From a technical perspective, there hasn’t been any key breaks to suggest an extension to the upside just yet. The 100-day MA @ 1.3026 and resistance region between 1.3050 and 1.3067 will prove to be tough areas for buyers to navigate through, but in times like these, it’s all about headlines rather than systematic price movements.
Looking at the near-term chart, there’s also resistance coming from the 61.8 retracement level @ 1.3042 helping to limit near-term gains in the pair and so far buyers have been unable to hold a break above the 200-hour MA (blue line). That means that a near-term bullish bias is yet to be established.
The price action here basically reflects pound sentiment or should I say Brexit sentiment in general. There are signs of progress and things are looking optimistic, but proceed with caution. That bit of cautious optimism is helping to keep the pound bid but not too much for the time being.
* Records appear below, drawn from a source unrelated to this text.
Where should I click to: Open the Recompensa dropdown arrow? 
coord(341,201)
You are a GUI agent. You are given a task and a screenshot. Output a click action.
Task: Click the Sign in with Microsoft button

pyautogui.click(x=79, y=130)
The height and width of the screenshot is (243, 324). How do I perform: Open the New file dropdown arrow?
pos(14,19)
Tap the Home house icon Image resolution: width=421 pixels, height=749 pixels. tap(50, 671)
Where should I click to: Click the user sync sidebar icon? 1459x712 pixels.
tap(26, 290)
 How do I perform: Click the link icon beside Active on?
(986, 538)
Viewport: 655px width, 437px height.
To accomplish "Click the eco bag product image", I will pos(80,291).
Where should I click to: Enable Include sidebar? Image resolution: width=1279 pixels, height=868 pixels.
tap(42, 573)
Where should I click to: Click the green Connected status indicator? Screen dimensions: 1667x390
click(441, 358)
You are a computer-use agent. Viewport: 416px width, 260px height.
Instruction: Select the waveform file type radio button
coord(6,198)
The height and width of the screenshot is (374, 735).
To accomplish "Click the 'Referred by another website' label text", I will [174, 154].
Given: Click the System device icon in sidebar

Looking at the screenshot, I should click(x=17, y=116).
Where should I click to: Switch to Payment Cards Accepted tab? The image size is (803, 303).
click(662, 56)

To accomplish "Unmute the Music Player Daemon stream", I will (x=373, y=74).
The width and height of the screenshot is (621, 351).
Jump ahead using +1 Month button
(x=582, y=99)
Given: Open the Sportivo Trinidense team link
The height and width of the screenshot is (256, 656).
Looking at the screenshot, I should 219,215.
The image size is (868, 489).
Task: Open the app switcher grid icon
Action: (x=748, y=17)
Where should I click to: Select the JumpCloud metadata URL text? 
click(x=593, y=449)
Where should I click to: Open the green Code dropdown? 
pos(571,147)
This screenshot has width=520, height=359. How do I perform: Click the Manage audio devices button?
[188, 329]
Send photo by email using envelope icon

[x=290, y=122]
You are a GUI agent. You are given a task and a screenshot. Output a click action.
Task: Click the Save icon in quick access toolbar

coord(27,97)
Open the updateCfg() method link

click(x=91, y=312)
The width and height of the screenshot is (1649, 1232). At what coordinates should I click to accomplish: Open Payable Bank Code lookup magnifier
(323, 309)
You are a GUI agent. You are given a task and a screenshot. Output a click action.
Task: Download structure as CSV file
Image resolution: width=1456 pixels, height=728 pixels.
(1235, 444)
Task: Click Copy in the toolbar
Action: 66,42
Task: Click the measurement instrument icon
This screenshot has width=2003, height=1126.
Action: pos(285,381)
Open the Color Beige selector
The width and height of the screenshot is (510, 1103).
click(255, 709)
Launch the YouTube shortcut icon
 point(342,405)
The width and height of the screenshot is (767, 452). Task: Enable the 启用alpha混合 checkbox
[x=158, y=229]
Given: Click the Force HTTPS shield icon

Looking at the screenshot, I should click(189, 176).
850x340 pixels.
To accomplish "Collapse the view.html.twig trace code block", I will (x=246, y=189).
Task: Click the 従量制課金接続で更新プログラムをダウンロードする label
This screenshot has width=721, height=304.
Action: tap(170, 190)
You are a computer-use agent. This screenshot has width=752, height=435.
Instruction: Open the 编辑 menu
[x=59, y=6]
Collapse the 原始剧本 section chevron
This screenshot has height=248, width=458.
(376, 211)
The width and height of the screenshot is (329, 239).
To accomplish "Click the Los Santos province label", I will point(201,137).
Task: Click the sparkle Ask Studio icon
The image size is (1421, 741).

As mentioned earlier here, there are reasons to believe why the optimism now may be tempered with once a Brexit deal comes to a meaningful vote in parliament. So, unless headlines help enable a break above those key resistance levels, expect pound gains to level off around the highs yesterday.
I still expect the pound to benefit off good news such as when Cabinet signs off on the Brexit text and a summit is called for late November. However, be wary of the fact it doesn’t mean that a deal is in the bag just yet.